4 thoughts on “Gilbert’s Refusing Heaven

  1. The classic–and often anthologized Auden piece (Musee d Beaux Arts) has a lot in common with this poem.
    It even has a small ship, and while Auden does not suggest that there is some sort of obligatory equivalence in delight and pain, he does deliver an example of it; the boy falling of the sky, which might amaze any of us despite the tragedy. I like Auden better, partly because Gilbert does not persuade me of his case, and Auden is so cynical that we may feel we don’t matter, which I suspect is his point. The poem is finally about how the old masters “fully understood the human position of tragedies.

  2. Thanks for introducing this poet to me, Loren. In these difficult times it’s comforting to read that it’s OK to ‘risk delight’. It’s easy, and perhaps natural, to feel guilty (a kind of guilt which says: ‘Perhaps I should be suffering as much as the people in North Africa or Japan, for I have it so undeservingly good’) and depressed about recent events.

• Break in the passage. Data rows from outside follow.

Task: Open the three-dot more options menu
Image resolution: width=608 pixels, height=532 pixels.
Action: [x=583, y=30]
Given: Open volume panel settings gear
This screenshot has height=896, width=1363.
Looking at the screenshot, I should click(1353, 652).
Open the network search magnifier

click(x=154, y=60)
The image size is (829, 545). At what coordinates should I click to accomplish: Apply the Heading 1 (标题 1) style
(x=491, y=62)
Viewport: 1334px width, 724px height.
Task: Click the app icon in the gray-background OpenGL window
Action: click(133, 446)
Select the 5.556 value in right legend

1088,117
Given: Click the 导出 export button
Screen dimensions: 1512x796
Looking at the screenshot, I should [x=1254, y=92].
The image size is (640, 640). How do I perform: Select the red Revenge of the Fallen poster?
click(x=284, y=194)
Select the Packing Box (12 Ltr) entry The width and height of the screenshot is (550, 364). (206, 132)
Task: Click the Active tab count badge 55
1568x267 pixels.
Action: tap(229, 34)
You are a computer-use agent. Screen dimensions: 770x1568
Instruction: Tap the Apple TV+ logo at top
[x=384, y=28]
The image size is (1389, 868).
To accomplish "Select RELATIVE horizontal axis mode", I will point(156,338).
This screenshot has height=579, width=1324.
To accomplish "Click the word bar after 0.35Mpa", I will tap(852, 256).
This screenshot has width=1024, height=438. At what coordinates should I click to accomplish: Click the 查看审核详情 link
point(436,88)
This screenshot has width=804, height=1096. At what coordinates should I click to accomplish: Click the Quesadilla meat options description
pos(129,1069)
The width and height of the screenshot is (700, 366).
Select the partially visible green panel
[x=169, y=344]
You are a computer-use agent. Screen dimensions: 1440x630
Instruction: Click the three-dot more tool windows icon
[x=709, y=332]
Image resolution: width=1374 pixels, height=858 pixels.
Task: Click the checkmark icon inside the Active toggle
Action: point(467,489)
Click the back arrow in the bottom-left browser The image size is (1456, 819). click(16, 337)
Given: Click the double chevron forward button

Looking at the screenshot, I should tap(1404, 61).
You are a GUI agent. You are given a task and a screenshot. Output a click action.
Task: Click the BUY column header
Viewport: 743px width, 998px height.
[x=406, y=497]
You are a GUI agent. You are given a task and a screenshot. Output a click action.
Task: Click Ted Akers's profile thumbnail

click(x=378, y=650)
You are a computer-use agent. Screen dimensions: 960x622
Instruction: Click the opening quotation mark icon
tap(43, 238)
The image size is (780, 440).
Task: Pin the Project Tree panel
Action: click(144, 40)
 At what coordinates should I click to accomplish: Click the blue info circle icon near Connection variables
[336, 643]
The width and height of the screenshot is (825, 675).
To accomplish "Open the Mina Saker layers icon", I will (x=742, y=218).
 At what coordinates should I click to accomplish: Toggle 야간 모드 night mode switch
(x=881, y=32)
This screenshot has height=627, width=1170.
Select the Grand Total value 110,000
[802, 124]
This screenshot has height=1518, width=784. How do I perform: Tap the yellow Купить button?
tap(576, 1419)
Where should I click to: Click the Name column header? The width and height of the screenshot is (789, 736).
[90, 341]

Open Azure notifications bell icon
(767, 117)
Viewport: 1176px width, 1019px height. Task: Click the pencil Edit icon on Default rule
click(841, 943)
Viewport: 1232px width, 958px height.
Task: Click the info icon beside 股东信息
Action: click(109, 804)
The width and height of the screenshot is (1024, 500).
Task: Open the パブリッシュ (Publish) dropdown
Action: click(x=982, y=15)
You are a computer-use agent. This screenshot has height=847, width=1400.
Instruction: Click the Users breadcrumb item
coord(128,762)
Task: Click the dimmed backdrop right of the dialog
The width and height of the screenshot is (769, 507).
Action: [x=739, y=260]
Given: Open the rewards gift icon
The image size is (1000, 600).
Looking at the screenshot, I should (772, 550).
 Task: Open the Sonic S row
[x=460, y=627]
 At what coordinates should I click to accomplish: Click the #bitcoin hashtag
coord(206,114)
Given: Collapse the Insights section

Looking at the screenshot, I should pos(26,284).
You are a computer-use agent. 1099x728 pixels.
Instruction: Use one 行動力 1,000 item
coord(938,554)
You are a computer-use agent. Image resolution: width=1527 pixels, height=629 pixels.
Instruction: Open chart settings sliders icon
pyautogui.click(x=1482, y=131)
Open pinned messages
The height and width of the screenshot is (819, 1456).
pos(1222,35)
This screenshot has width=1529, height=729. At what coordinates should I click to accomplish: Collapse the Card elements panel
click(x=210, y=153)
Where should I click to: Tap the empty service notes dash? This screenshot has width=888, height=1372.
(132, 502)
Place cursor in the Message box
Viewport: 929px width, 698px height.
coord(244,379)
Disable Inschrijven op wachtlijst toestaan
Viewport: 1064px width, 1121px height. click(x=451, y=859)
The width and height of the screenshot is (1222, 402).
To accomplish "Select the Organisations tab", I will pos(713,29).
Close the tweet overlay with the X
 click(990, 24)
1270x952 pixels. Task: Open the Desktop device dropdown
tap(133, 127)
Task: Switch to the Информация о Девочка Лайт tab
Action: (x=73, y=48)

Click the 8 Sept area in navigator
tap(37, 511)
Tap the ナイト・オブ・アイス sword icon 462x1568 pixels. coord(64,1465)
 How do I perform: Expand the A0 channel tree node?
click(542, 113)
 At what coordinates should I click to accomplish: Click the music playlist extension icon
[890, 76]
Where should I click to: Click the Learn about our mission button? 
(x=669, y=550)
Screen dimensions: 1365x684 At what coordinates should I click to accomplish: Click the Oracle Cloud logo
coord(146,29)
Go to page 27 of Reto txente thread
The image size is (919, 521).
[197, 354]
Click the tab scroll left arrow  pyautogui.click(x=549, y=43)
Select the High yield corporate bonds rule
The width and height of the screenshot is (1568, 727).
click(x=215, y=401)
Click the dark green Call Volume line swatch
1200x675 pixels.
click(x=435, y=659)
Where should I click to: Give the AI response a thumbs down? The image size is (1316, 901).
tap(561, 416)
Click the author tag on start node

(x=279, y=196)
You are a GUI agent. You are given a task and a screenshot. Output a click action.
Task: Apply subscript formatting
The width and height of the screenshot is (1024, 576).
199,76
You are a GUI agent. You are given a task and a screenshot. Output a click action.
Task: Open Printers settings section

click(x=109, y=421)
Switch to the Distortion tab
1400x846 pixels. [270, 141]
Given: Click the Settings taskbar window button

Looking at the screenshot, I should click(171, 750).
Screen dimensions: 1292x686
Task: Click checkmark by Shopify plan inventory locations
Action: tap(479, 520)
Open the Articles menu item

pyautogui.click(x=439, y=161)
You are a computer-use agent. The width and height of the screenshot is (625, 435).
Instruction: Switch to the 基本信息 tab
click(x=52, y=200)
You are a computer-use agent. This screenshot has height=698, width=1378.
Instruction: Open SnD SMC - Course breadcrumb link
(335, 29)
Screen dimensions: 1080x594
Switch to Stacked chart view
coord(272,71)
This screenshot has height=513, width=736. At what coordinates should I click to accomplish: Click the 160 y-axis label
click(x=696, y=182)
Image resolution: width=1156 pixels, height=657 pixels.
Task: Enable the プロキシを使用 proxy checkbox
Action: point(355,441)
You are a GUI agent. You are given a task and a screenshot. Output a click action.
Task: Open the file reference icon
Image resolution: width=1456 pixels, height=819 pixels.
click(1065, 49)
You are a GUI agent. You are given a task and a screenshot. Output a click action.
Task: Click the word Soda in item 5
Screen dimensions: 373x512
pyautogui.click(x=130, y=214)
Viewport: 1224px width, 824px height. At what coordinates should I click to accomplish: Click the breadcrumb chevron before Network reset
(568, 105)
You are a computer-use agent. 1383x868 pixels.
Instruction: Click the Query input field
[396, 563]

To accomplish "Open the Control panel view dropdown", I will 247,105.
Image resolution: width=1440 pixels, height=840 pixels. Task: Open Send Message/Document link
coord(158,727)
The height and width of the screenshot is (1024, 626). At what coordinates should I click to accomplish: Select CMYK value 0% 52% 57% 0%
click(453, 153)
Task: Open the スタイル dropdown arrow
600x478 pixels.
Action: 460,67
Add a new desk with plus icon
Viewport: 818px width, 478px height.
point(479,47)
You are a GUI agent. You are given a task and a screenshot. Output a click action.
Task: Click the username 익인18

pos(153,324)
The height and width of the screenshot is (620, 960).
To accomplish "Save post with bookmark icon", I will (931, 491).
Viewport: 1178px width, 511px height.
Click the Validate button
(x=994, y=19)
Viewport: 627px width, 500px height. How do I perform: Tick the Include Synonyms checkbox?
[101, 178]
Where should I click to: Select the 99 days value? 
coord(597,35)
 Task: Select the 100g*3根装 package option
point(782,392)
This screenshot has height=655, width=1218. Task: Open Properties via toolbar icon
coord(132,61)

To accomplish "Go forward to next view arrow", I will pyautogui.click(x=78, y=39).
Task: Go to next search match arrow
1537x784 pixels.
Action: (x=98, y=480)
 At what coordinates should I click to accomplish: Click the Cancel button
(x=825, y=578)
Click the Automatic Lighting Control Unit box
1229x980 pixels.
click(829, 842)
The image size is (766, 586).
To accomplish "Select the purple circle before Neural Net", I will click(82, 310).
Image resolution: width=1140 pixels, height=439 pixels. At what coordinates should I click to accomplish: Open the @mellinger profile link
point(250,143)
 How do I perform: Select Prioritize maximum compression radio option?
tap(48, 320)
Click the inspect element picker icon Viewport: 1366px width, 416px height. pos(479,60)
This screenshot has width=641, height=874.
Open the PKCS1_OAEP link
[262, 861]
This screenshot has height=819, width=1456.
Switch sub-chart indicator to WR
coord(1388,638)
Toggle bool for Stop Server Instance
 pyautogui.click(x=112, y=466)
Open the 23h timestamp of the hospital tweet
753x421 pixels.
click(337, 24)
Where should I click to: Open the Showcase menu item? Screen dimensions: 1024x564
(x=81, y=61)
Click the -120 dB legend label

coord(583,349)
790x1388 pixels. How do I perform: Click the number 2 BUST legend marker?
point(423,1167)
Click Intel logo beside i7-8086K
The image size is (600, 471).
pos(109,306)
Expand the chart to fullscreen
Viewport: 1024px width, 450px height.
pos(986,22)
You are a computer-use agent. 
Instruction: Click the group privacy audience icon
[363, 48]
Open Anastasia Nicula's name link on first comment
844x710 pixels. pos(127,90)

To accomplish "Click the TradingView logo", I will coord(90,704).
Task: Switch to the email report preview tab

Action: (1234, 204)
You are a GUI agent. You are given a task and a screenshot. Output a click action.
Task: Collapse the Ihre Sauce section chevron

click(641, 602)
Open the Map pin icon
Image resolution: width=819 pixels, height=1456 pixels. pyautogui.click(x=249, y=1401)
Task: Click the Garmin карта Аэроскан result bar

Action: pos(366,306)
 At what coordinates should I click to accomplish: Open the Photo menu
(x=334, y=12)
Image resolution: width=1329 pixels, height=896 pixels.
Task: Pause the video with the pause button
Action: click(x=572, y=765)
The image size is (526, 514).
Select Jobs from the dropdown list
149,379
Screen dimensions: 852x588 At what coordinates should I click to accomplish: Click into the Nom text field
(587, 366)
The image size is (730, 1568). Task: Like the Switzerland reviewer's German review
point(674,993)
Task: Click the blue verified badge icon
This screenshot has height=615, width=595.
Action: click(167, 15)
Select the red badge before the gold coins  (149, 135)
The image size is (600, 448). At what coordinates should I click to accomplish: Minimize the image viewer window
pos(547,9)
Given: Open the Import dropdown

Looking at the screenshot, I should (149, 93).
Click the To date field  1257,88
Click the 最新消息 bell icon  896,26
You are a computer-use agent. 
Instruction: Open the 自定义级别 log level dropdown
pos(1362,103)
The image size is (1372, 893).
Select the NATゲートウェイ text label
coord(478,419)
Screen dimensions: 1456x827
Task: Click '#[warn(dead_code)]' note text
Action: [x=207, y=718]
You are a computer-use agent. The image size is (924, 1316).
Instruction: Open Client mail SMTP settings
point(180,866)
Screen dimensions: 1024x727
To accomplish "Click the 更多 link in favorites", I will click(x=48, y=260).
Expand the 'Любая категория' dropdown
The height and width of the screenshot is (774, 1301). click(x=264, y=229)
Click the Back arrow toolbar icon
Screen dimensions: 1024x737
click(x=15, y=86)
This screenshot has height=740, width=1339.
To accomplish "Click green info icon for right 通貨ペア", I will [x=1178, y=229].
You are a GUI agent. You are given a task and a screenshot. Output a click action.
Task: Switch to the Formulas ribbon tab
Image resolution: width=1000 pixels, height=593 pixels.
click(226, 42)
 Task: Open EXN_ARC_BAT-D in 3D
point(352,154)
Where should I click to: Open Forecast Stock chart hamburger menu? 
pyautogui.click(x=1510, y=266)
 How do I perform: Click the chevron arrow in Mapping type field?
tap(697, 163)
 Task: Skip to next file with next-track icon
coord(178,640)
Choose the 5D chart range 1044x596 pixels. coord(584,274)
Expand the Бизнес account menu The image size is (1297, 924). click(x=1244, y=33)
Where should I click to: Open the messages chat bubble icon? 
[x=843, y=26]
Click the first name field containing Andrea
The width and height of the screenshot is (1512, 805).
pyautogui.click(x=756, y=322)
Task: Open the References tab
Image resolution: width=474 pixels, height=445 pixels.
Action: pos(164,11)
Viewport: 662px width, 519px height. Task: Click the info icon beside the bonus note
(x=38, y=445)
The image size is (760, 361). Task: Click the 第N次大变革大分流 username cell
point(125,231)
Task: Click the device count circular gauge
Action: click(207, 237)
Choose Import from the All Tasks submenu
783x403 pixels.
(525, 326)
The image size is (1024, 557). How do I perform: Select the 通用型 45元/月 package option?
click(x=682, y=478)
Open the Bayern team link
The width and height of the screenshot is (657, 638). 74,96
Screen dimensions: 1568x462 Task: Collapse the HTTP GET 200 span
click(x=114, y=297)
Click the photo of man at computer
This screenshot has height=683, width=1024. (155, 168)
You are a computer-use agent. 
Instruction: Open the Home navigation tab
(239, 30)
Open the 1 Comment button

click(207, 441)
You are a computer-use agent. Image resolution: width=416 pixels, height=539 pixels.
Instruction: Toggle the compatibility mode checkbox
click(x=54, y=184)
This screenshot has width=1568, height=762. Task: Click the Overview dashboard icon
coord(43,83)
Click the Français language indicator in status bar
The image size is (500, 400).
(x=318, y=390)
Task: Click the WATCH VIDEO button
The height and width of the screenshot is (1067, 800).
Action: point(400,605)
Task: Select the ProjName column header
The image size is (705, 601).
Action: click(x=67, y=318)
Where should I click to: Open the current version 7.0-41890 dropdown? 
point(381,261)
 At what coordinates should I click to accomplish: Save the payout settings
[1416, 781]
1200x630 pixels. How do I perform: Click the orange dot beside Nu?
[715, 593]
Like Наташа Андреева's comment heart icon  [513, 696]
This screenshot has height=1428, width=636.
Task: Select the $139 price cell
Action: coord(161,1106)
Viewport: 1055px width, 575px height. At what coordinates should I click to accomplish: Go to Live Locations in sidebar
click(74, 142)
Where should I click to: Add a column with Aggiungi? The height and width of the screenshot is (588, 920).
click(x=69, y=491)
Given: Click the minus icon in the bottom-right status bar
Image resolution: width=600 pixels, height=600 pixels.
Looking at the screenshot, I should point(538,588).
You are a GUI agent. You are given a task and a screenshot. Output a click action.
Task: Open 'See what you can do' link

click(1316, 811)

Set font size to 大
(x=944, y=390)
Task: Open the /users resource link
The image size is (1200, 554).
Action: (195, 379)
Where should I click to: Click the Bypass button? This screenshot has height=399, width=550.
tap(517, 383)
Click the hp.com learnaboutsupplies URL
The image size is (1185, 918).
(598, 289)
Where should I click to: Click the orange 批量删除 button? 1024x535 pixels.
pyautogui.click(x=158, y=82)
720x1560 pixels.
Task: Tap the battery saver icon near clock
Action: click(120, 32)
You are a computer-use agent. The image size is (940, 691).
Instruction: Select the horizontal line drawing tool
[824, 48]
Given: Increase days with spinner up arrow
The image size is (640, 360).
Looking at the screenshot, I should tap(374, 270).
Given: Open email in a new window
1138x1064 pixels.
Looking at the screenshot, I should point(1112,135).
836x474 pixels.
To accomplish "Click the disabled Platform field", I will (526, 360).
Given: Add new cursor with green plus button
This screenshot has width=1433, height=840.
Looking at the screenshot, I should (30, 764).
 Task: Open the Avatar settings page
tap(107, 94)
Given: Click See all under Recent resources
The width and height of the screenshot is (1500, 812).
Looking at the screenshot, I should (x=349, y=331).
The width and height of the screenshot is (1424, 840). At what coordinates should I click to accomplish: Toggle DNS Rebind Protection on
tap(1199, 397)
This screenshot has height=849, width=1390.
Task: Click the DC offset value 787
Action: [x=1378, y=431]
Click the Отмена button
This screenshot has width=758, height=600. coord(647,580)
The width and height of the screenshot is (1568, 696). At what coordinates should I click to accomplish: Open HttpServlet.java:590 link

But we sometimes forget that wonderful, human qualities and actions can emerge out of tragedy, even smiles and laughter.

  3. This poem resonates with me too, Loren. I am constantly amazed by the gentleness and smiling attitudes of people who live in appalling conditions. There was a man living on a rubbish heap in Kenya on the TV last week and asked why he smiled he said I cannot let my children think I am unhappy.

  4. Hi Loren – love this poem. I hadn’t heard of Jack Gilbert, so thanks for the introduction to his work.
    The question he addresses has been on my mind – how to respond to the knowledge of the duality in our world – leaking nuclear power plants, violence, war, greed and seemingly endless political stupidity. And then… there is just the sheer wonder and beauty of the natural world, love in all its forms, and connecting with works of art – which can take us to the other end of the spectrum.
    Jack Gilbert gives a response in a couple of lines that you quoted: ” To make injustice the only/ measure of our attention is to praise the Devil.”
    Perhaps it’s part of an individual’s development to come to acknowledge and address the darkness that is part of our world, and to gratefully embrace the wonder of it all too.